O crédito rural, que deveria sustentar o crescimento, virou fator de quebra.
A equação que destrói o fluxo de caixa está formada:
- Juros elevados por tempo excessivo (Selic alta, crédito comercial ainda mais caro).
- Preços das commodities despencando — A rentabilidade da soja caiu 36,7%, no milho 92%.
Custos de produção subindo com fertilizantes, logística e arrendamento pressionando margens. Nessas condições, não se trata de “risco de mercado”: é uma armadilha econômica fabricada.
O produtor é o primeiro elo a sangrar. Mas não é o único:
- Revendas reduzem vendas e crédito interno.
- Cooperativas assumem inadimplência e alongam prazos perigosamente.
- Bancos fazem provisões bilionárias, e cortam novas linhas.
- O país arrisca diminuir sua capacidade de produzir na safra 2025/26.
A rachadura é estrutural. E, no limite, afeta o superávit comercial, que depende do agro para existir.
O Banco Central fala em “reavaliar equalização” e recomendar renegociações mais rígidas.
Mas o problema não é burocrático; é estratégico. O governo demorou para agir, o Congresso ignorou alertas técnicos e o BC restringiu renegociações justamente quando o produtor mais precisava delas.
A MP 1314, recém-lançada, tenta reorganizar dívidas, mas chega tarde e com adesão baixa. O Brasil quer um produtor competitivo no mundo, mas o trata como consumidor de crédito caro e pagador de crises fiscais. Não há agro resiliente com juros incompatíveis com a atividade agrícola.
A inadimplência recorde não é acidente. É consequência. Consequência de um país que exige produtividade europeia com infraestrutura africana; que quer alimentos baratos, câmbio valorizado e crédito caro; que transfere sua instabilidade fiscal para o bolso do produtor.
O estudo do Banco Central não revela um problema.

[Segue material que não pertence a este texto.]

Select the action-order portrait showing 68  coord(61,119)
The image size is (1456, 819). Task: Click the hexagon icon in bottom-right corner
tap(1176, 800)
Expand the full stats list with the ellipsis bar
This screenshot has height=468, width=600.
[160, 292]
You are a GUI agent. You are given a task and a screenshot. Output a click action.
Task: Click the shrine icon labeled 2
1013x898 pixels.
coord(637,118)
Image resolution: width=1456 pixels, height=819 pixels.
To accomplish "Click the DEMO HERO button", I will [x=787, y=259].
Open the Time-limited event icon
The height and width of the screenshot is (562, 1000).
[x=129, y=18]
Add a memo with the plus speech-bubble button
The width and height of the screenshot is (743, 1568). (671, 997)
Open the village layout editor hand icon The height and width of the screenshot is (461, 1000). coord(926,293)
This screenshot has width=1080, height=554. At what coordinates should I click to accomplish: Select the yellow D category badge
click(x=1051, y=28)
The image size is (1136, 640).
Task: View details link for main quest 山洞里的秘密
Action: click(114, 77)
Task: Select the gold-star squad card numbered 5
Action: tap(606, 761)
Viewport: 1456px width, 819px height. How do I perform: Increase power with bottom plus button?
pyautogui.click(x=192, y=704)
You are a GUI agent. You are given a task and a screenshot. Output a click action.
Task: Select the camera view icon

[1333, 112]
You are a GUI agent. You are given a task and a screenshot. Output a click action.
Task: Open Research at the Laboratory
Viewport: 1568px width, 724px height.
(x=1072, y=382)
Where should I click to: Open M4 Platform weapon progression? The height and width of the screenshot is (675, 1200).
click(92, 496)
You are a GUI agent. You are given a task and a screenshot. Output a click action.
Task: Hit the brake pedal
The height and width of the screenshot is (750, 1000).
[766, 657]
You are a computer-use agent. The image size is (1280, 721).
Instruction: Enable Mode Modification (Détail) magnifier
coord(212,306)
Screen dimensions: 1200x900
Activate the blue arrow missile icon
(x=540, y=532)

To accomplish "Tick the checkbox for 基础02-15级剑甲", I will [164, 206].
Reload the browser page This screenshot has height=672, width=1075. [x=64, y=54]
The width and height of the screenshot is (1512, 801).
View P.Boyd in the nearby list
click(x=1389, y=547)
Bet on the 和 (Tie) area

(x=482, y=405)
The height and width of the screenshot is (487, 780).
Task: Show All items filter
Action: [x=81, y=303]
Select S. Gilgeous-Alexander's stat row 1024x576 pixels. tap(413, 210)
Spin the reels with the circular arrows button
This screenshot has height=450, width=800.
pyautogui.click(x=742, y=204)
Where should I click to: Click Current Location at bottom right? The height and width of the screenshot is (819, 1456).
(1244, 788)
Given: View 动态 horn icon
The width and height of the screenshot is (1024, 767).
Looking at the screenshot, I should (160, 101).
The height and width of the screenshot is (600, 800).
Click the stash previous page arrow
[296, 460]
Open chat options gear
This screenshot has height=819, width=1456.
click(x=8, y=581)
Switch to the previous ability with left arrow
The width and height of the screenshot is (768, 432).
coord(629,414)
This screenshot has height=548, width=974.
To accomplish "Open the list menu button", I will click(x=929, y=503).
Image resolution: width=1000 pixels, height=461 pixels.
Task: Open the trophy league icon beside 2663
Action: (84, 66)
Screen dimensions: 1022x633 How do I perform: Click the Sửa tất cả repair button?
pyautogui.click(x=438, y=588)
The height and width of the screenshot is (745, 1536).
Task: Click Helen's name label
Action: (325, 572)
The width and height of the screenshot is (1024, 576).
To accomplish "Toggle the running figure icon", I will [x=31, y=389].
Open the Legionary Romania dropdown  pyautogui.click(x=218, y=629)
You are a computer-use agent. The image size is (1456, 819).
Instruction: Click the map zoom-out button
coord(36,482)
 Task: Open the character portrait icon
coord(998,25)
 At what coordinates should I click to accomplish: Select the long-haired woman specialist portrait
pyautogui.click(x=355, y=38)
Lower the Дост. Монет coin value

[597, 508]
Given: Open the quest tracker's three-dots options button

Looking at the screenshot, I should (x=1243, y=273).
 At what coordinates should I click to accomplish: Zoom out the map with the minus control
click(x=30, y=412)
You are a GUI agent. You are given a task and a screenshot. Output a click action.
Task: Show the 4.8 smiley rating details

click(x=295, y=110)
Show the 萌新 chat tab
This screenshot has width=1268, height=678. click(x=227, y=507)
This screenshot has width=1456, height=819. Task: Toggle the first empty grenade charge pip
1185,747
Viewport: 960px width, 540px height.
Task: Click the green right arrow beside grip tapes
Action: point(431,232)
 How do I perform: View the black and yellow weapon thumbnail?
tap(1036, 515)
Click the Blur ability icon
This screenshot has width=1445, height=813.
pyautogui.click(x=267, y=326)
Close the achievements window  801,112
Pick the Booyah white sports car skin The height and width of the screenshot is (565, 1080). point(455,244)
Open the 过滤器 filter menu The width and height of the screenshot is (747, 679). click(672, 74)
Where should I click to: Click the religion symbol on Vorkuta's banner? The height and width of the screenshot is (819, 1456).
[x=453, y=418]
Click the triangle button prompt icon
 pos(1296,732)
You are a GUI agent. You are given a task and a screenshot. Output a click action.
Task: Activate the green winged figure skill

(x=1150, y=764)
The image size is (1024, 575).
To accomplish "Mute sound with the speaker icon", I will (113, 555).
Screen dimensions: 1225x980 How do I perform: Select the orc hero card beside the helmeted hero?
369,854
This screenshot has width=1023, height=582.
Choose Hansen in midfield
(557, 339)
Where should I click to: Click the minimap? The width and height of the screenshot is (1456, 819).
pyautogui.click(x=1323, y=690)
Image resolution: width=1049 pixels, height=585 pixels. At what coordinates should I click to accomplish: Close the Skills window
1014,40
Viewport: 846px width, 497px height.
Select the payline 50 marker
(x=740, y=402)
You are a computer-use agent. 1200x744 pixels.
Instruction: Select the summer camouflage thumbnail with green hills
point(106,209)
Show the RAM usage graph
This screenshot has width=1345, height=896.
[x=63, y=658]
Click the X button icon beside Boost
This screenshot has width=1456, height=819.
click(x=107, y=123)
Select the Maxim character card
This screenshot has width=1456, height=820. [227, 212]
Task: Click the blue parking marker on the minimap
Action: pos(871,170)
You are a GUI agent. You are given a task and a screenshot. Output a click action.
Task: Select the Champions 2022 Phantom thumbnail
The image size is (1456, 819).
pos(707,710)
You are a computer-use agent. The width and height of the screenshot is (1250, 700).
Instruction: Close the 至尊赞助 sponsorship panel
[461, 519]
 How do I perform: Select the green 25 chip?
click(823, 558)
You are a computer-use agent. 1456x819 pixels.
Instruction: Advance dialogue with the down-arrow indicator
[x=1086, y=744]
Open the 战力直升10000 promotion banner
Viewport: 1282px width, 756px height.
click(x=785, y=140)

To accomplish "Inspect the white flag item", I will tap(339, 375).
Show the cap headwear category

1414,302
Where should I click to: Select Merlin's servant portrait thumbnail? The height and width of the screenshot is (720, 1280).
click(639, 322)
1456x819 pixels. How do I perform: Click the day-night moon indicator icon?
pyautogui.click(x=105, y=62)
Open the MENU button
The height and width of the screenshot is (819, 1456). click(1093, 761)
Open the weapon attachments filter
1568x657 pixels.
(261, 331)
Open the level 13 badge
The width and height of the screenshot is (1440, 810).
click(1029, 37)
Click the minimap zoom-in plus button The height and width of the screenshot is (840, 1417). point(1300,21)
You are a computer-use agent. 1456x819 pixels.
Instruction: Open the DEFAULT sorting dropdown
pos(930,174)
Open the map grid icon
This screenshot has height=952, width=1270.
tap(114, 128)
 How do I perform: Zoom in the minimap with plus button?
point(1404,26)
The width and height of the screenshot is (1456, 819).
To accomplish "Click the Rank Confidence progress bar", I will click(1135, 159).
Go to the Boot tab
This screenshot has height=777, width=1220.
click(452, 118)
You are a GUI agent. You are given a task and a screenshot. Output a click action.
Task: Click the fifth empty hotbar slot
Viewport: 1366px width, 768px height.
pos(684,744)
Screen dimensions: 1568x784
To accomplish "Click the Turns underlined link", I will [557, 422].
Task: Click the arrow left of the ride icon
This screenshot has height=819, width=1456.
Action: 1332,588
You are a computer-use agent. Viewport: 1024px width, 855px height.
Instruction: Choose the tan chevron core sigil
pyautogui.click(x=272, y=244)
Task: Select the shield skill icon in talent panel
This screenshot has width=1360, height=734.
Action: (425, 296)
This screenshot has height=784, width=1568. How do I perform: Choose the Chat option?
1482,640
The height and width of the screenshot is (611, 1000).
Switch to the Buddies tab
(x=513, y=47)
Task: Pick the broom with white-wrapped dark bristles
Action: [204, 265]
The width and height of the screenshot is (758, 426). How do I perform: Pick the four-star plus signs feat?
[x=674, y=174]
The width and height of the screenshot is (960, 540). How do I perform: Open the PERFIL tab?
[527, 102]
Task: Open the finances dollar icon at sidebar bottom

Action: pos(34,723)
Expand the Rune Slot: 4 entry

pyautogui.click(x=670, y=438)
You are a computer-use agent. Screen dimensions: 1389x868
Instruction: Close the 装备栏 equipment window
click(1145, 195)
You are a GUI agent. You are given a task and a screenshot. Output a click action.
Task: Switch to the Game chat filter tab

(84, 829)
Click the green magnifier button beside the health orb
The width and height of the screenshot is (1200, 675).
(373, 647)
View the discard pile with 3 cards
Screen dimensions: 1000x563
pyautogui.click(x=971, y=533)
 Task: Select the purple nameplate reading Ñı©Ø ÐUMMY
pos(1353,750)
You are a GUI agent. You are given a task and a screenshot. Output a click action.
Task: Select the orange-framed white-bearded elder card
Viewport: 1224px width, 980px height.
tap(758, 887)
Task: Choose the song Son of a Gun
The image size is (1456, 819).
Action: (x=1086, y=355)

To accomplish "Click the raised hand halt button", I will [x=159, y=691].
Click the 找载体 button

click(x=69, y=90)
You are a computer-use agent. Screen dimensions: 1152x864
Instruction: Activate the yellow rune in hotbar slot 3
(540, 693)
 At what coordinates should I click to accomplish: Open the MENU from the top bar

Revela um fracasso coletivo de política econômica. E o alerta final: se o Brasil não reorganizar o crédito rural com urgência, juros, seguro, hedge e arrendamento, em 2026 pode registrar a maior quebradeira agrícola desde os anos 1990.
O campo está dizendo: “a conta não fecha”. E quem insistir em ignorar isso, cedo ou tarde, vai pagar a fatura, junto com o país inteiro.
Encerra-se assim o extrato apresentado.